O compatrono de Nápoles

São Caetano de Thiene faleceu em Nápoles em 1547 e, até ao fim da vida, dedicou-se incansavelmente ao povo napolitano, tanto na evangelização como na assistência social. Contribuiu para o desenvolvimento do Hospital dos Incuráveis e apoiou a criação do Monte de Piedade, que viria mais tarde a dar origem ao Banco de Nápoles, a maior instituição bancária do sul de Itália.

Permaneceu ao lado da população mesmo nos momentos mais dramáticos, defendendo os princípios de liberdade e protegendo os direitos das pessoas em períodos de fome, revoltas e repressões violentas.

Mesmo quando foi instaurado em Nápoles o tribunal da Inquisição, São Caetano interveio em defesa do povo, que se havia insurgido, chegando a oferecer a própria vida a Deus em troca da paz.

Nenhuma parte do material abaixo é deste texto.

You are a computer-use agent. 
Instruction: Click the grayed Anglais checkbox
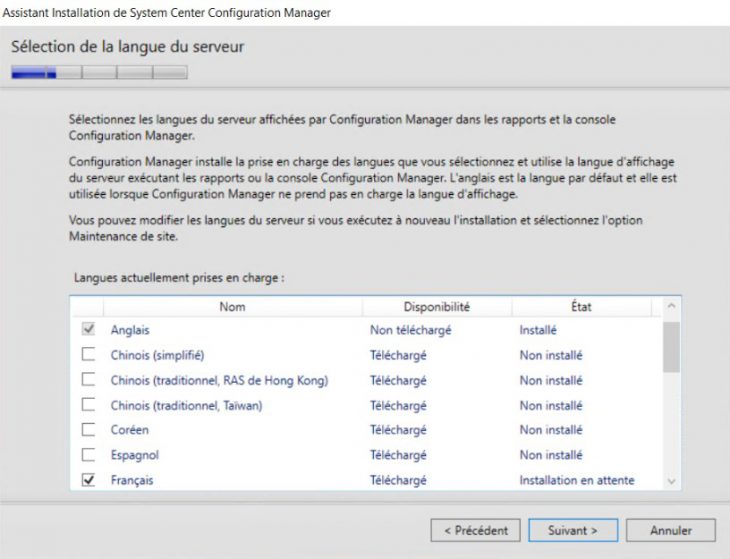pos(89,330)
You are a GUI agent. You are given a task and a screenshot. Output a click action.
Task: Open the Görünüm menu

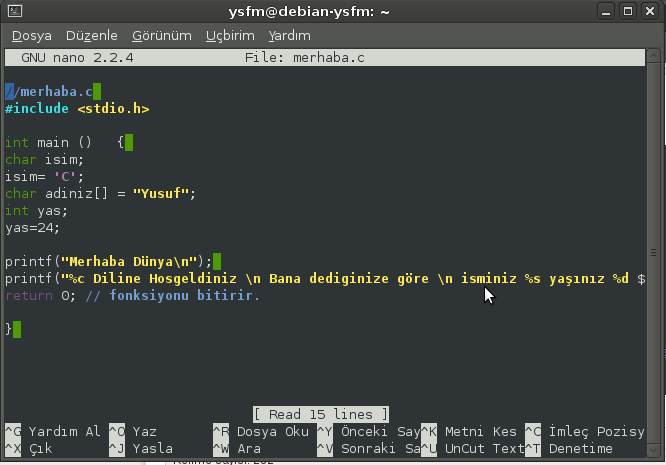pyautogui.click(x=163, y=35)
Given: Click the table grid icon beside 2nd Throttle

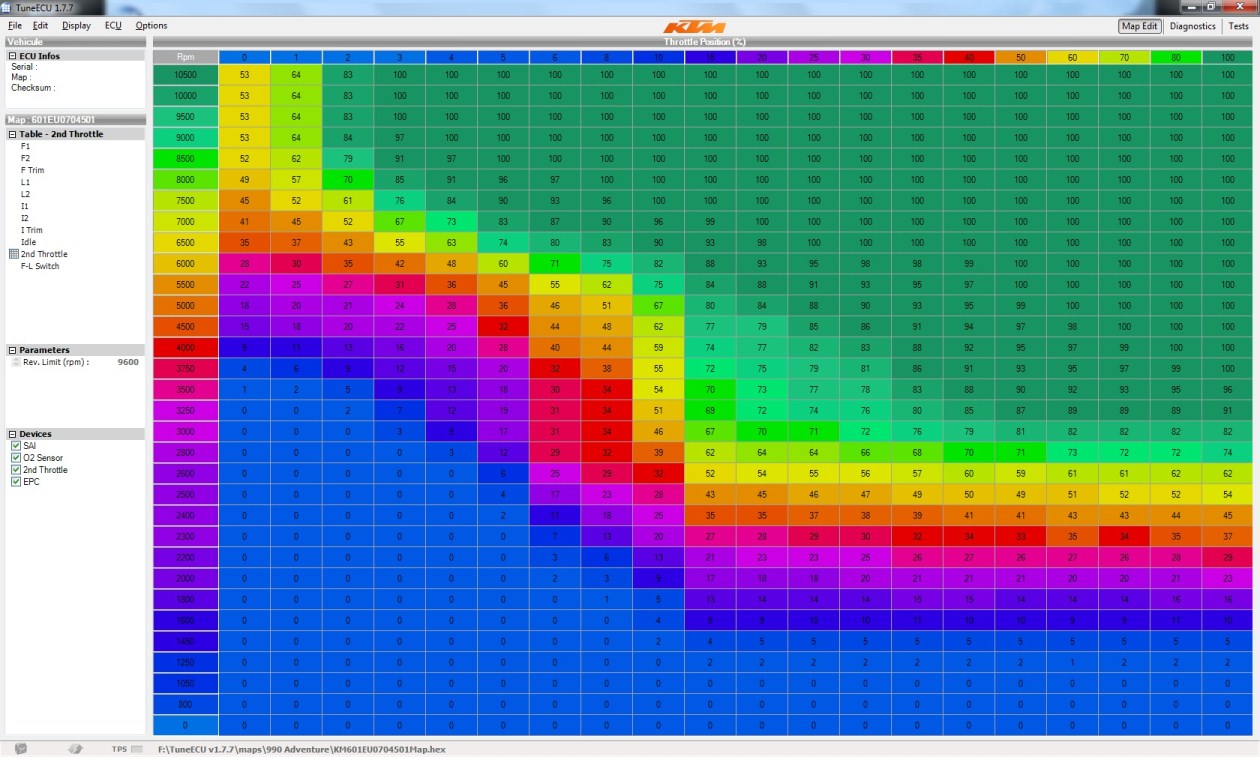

Morreu consumido pelo cansaço, pelas privações e pelas tribulações, mas a memória do seu testemunho permanece viva entre os napolitanos.

Hoje, a Piazza San Gaetano, no coração do centro histórico de Nápoles, constitui um lugar emblemático da devoção ao Santo. A praça alberga a igreja de São Paulo Maior, fundada pelos Teatinos e dedicada ao apóstolo Paulo. Ali, os fiéis podem ainda rezar diante das relíquias do Santo, conservadas na cripta, e pedir a sua intercessão.

São Caetano é considerado um dos compatronos de Nápoles, juntamente com São Januário. Todos os anos, a 7 de agosto, a cidade celebra a sua festa com procissões, celebrações solenes e manifestações de piedade popular. É também invocado como protetor dos trabalhadores e dos desempregados.